Work instruction: Will you output the entries below exactly, skipping every image they contain?

Material supplied:
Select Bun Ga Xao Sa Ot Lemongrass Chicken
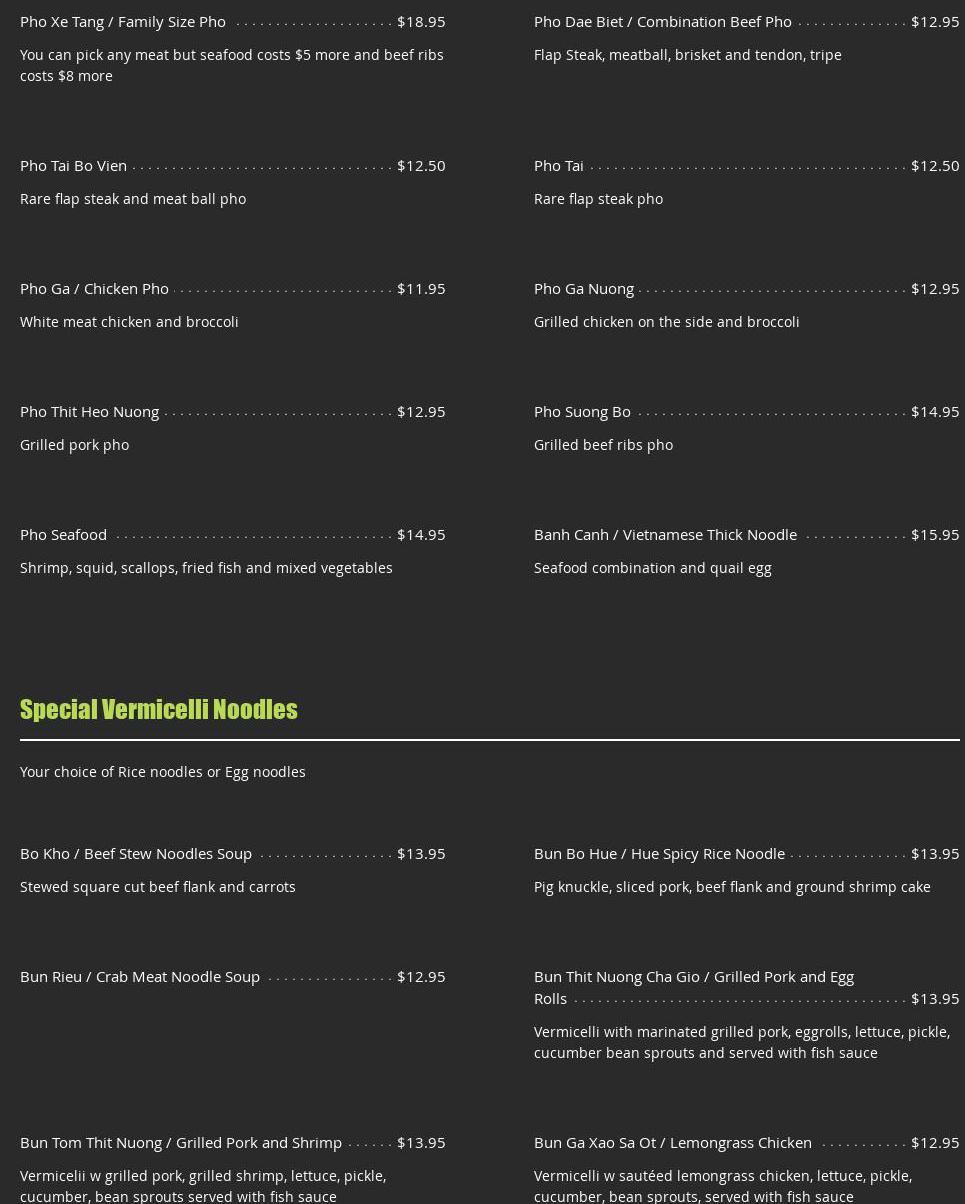 (x=672, y=1142)
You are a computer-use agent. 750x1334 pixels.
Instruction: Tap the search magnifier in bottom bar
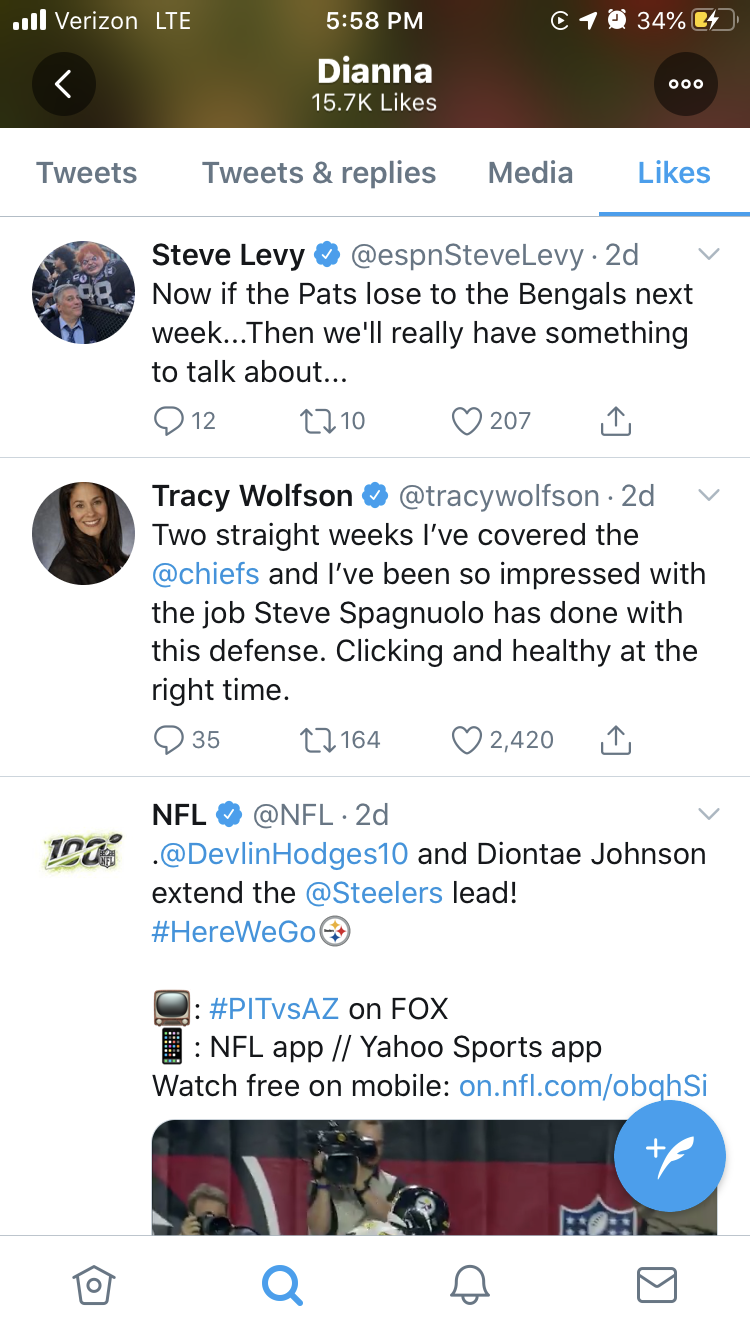pos(281,1284)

Your response:
Select Bun Ga Xao Sa Ot Lemongrass Chicken
 (x=672, y=1142)
You are a computer-use agent. 750x1334 pixels.
Instruction: Tap the search magnifier in bottom bar
pos(281,1284)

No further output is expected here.